Eût-il été graphiste, le philosophe allemand aurait sans nul doute fait le buzz sur les réseaux sociaux avec une telle punch line, bien mise en valeur sur une belle affiche aux couleurs enfantines, destinée à être partagée par les comptes LinkedIn les plus généreux et engagés. Heureusement pour lui n’a-t-il pas connu cette époque. Le bougon Arthur, toujours parfait dans sa définitive concision, résume deux siècles en avance tout l’esprit du #RestezChezVous, ordonnance qu’il s’appliquait volontiers à lui-même, épidémie ou pas, de manière permanente, misanthropie oblige. Dans son recueil Parerga et Paralipomena (en grec « Accessoires et Restes »), la parabole du porc-épic illustre joliment le nouvel impératif de distanciation sociale, dont la nouveauté réside avant tout dans le créativité sans faille de la novlangue marketingo-technocratique pour laidement nommer le réel, la crise actuelle ayant déjà accouché de cluster, et donc de distanciation sociale. Cette parabole est si parfaitement aiguisée qu’elle ne requiert aucun autre commentaire.

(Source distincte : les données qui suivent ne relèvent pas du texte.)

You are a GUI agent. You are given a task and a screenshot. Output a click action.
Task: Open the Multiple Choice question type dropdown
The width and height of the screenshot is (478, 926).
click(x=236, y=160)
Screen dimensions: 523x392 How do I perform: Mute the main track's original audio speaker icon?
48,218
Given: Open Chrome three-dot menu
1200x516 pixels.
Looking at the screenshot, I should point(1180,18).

"Par une froide journée d’hiver un troupeau de porcs-épics s’était mis en groupe serré pour se garantir mutuellement contre la gelée par leur propre chaleur. Mais tout aussitôt ils ressentirent les atteintes de leurs piquants, ce qui les fit s’écarter les uns des autres. Quand le besoin de se réchauffer les eut rapprochés de nouveau, le même inconvénient se renouvela, de sorte qu’ils étaient ballottés de çà et de là entre les deux maux jusqu’à ce qu’ils eussent fini par trouver une distance moyenne qui leur rendît la situation supportable. Ainsi, le besoin de société, né du vide et de la monotonie de leur vie intérieure, pousse les hommes les uns vers les autres ; mais leurs nombreuses manières d’être antipathiques et leurs insupportables défauts les dispersent de nouveau.

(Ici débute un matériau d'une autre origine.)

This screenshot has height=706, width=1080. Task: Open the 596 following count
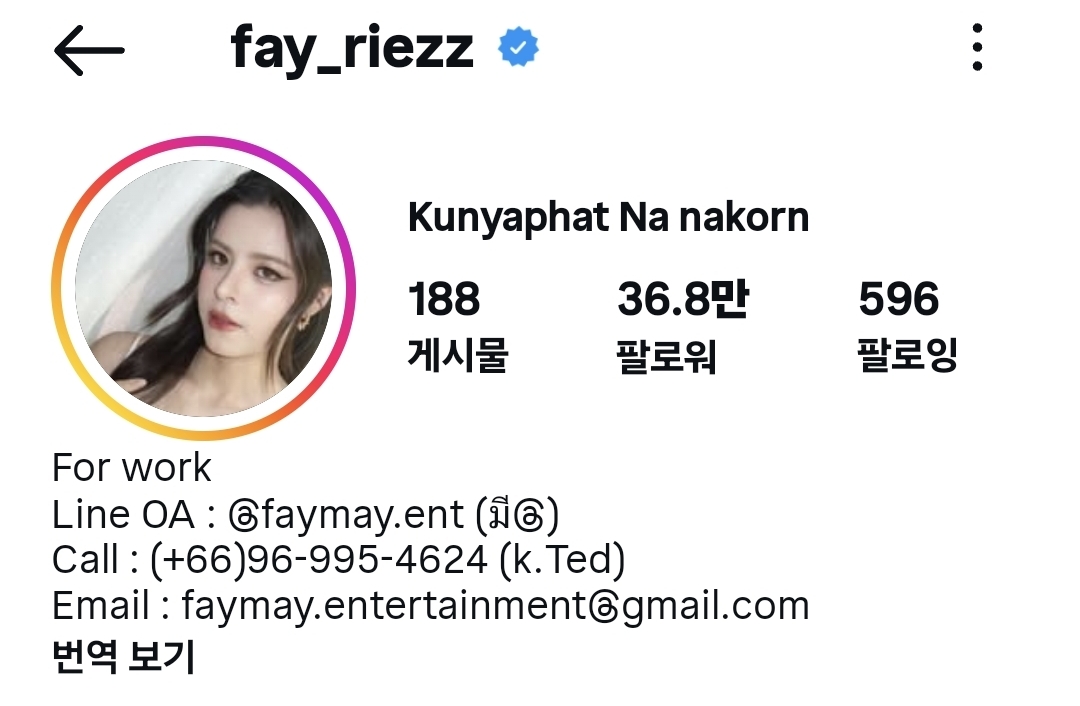[898, 299]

La distance moyenne qu’ils finissent par découvrir et à laquelle la vie en commun devient possible, c’est la politesse et les belles manières. En Angleterre on crie à celui qui ne se tient pas à cette distance : "Keep your distance !"

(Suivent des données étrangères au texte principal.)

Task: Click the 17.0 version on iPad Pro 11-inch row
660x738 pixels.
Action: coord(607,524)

Par ce moyen le besoin de se réchauffer n’est, à la vérité, satisfait qu’à moitié, mais, en revanche, on ne ressent pas la blessure des piquants. Cependant celui qui possède assez de chaleur intérieure propre préfère rester en dehors de la société pour ne pas éprouver de désagréments, ni en causer."

« Hélas, on voit que de tout temps,

Les petits ont pâti des sottises des grands » (Jean de La Fontaine)

Il s’agit là de la morale conclusive de la fable Les deux taureaux et la grenouille. Penseur moraliste majeur démystifiant tous les pouvoirs, La Fontaine évoque joliment une idée simple mais pourtant évidente : ce sont toujours les petits (le peuple) qui paient les pots cassés des légèretés, pour ne pas dire plus, des supposés grands (le gouvernement, la technostructure, l’autoproclamée élite). Idée qui se vérifie de tout temps : c’est le bas peuple qui sert de chair à canon dans les tranchées et qui subit les conséquences de choix économiques. That’s life. Le Covid-19 ne regarde ni le passeport ni l’avis d’imposition, mais la prise en charge, avec test immédiat, paraît meilleure lorsqu’on est ministre, et le confinement semble moins pénible lorsqu’on le passe dans sa maison de campagne et qu’on peut le raconter à longueur de pages dans Le Monde. Et ce sont les professions médicales qui se retrouvent en première ligne, sans protections, face aux malades, pas les anciens ministres de la santé qui se plaignent de se retrouver sans emploi après une vie à enchaîner les portefeuilles dorés. L’unité nationale requise face à cette situation d’urgence n’exclut pas certains questionnements, concernant l’état de préparation de notre système, la réactivité du gouvernement et les choix stratégiques effectués. En France comme ailleurs, l’union sanitaire devra laisser place, une fois la crise terminée, à des remises en cause sociales et politiques.